Asymptotic Dynamics of High Dynamic Range Stratified Turbulence

Direct numerical simulations of homogeneous sheared and stably stratified turbulence are considered to probe the asymptotic high dynamic range regime suggested by Gargett et al. J. Fluid Mech. 144, 231 (1984) and Shih et al. J. Fluid Mech. 525, 193 (1999). We consider statistically stationary configurations of the flow that span three decades in dynamic range defined by the separation between the Ozmidov length scale $L_O=\sqrt{\epsilon /N^3}$ and the Kolmogorov length scale $L_K=({\nu }^3/\epsilon {)}^{1/4}$, up to ${\mathrm{Re}}_b\equiv (L_O/L_K{)}^{4/3}=\epsilon /(\nu N^2)\sim O(1000)$, where $\epsilon$ is the mean turbulent kinetic energy dissipation rate, $\nu$ is the kinematic viscosity, and $N$ is the buoyancy frequency. We isolate the effects of ${\mathrm{Re}}_b$, particularly on irreversible mixing, from the effects of other flow parameters of stratified and sheared turbulence. Specifically, we evaluate the influence of dynamic range independent of initial conditions. We present evidence that the flow approaches an asymptotic state for ${\mathrm{Re}}_b⪆300$, characterized both by an asymptotic partitioning between the potential and kinetic energies and by the approach of components of the dissipation rate to their expected values under the assumption of isotropy.

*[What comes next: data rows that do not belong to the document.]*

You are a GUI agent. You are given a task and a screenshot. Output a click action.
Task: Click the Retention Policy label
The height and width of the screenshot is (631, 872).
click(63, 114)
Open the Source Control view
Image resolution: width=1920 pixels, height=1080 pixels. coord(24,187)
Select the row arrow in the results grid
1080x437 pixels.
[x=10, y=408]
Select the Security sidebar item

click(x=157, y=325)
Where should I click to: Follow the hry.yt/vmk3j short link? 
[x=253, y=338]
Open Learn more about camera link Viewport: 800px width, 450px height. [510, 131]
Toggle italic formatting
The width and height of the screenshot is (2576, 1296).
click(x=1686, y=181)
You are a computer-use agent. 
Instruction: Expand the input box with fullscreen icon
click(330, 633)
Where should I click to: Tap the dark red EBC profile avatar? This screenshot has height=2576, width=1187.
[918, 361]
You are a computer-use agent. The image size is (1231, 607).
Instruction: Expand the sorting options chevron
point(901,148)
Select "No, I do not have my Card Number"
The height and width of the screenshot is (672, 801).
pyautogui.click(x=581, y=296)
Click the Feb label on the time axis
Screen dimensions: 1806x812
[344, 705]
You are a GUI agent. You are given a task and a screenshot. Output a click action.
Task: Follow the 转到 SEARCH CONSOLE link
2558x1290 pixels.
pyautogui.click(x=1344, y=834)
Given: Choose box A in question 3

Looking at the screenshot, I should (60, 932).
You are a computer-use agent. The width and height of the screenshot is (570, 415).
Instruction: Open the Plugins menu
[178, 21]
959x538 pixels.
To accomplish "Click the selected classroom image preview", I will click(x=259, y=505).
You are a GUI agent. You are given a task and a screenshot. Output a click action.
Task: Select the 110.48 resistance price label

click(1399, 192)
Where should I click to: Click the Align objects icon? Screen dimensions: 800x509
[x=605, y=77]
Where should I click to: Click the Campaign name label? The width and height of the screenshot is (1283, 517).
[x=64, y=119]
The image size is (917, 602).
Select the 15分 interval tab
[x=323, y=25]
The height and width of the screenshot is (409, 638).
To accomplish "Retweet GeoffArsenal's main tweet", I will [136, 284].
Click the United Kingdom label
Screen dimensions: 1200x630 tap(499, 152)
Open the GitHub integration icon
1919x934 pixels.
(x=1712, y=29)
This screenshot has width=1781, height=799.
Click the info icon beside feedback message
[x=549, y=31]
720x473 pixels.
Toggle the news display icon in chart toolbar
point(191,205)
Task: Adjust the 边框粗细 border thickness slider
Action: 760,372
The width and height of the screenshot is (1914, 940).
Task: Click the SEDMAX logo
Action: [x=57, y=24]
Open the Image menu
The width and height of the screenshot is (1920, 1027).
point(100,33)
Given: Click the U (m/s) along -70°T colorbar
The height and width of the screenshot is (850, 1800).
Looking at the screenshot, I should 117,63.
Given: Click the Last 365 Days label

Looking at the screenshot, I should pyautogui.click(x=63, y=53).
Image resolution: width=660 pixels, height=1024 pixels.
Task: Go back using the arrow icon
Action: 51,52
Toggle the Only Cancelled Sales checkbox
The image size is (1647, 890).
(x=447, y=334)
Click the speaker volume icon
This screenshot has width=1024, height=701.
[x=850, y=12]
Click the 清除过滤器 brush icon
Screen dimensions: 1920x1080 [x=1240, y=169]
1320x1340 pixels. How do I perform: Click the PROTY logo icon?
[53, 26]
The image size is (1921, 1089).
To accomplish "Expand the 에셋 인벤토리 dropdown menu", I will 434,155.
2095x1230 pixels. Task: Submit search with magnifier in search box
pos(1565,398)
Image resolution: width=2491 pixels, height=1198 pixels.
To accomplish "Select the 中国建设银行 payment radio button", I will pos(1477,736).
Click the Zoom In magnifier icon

As ${\mathrm{Re}}_b$ increases above 100, there is a slight decrease in the turbulent flux coefficient $\mathrm{\Gamma }=\chi /\epsilon$, where $\chi$ is the dissipation rate of buoyancy variance, but, for this flow, there is no evidence of the commonly suggested $\mathrm{\Gamma }\propto {{\mathrm{Re}}_b}^{-1/2}$ dependence when $100\le {\mathrm{Re}}_b\le 1000$.

Figure 1

Energy partitions as a function of ${\mathrm{Re}}_b$. Bars indicate upper and lower quartile measurements of instantaneous quantities.

Figure 2

Instantaneous measurements of small-scale anisotropy. The dashed line represents perfect isotropy at small scales.

Figure 3

(a) Variation of turbulent flux coefficient $\mathrm{\Gamma }$ with ${\mathrm{Re}}_b$. The upper bound proposed by Osborn is indicated by the gray dashed line where $\mathrm{\Gamma }\approx 0.2$, and the ${{\mathrm{Re}}_b}^{-1/2}$-based parametrization suggested in Shih et al. [9] is plotted for their energetic regime of ${\mathrm{Re}}_b>100$. (b) Variation of turbulent Prandtl number ${\text{Pr}}_T$ with ${\mathrm{Re}}_b$.